__TASK STATEMENT__.
Exact output of all the records is required.

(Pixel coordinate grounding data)
+++

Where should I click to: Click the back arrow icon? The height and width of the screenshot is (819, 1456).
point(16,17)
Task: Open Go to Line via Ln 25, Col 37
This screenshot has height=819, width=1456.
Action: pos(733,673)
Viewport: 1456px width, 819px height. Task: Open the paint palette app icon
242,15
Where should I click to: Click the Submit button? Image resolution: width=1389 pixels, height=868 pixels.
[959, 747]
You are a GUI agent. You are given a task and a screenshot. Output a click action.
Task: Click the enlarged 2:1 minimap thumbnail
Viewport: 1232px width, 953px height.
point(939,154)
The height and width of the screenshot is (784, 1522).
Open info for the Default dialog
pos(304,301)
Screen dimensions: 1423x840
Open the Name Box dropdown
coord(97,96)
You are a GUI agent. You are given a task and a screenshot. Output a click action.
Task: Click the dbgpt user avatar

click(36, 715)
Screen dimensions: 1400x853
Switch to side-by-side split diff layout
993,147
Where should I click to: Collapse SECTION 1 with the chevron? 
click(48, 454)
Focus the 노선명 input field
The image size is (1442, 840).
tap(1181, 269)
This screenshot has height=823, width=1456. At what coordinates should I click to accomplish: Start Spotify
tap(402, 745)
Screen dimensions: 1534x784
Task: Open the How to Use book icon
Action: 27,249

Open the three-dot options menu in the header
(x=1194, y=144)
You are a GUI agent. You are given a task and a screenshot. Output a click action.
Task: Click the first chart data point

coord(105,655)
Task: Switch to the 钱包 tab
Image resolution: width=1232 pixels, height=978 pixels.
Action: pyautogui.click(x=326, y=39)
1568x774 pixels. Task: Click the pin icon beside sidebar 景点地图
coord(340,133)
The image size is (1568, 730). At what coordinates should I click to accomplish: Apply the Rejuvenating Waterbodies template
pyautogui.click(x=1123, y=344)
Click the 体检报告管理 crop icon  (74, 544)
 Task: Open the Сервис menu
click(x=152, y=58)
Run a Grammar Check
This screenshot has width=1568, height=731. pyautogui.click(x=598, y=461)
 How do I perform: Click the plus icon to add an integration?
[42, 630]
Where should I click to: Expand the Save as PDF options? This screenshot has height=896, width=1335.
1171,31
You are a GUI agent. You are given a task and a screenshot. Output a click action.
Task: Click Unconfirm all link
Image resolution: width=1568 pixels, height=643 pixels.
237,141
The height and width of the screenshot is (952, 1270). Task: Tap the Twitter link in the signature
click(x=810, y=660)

+++

__REPLY TO THE TASK__.
Where should I click to: Click the back arrow icon? The height and width of the screenshot is (819, 1456).
point(16,17)
Task: Open Go to Line via Ln 25, Col 37
This screenshot has height=819, width=1456.
Action: pos(733,673)
Viewport: 1456px width, 819px height. Task: Open the paint palette app icon
242,15
Where should I click to: Click the Submit button? Image resolution: width=1389 pixels, height=868 pixels.
[959, 747]
You are a GUI agent. You are given a task and a screenshot. Output a click action.
Task: Click the enlarged 2:1 minimap thumbnail
Viewport: 1232px width, 953px height.
point(939,154)
The height and width of the screenshot is (784, 1522).
Open info for the Default dialog
pos(304,301)
Screen dimensions: 1423x840
Open the Name Box dropdown
coord(97,96)
You are a GUI agent. You are given a task and a screenshot. Output a click action.
Task: Click the dbgpt user avatar

click(36, 715)
Screen dimensions: 1400x853
Switch to side-by-side split diff layout
993,147
Where should I click to: Collapse SECTION 1 with the chevron? 
click(48, 454)
Focus the 노선명 input field
The image size is (1442, 840).
tap(1181, 269)
This screenshot has height=823, width=1456. At what coordinates should I click to accomplish: Start Spotify
tap(402, 745)
Screen dimensions: 1534x784
Task: Open the How to Use book icon
Action: 27,249

Open the three-dot options menu in the header
(x=1194, y=144)
You are a GUI agent. You are given a task and a screenshot. Output a click action.
Task: Click the first chart data point

coord(105,655)
Task: Switch to the 钱包 tab
Image resolution: width=1232 pixels, height=978 pixels.
Action: pyautogui.click(x=326, y=39)
1568x774 pixels. Task: Click the pin icon beside sidebar 景点地图
coord(340,133)
The image size is (1568, 730). At what coordinates should I click to accomplish: Apply the Rejuvenating Waterbodies template
pyautogui.click(x=1123, y=344)
Click the 体检报告管理 crop icon  (74, 544)
 Task: Open the Сервис menu
click(x=152, y=58)
Run a Grammar Check
This screenshot has width=1568, height=731. pyautogui.click(x=598, y=461)
 How do I perform: Click the plus icon to add an integration?
[42, 630]
Where should I click to: Expand the Save as PDF options? This screenshot has height=896, width=1335.
1171,31
You are a GUI agent. You are given a task and a screenshot. Output a click action.
Task: Click Unconfirm all link
Image resolution: width=1568 pixels, height=643 pixels.
237,141
The height and width of the screenshot is (952, 1270). Task: Tap the Twitter link in the signature
click(x=810, y=660)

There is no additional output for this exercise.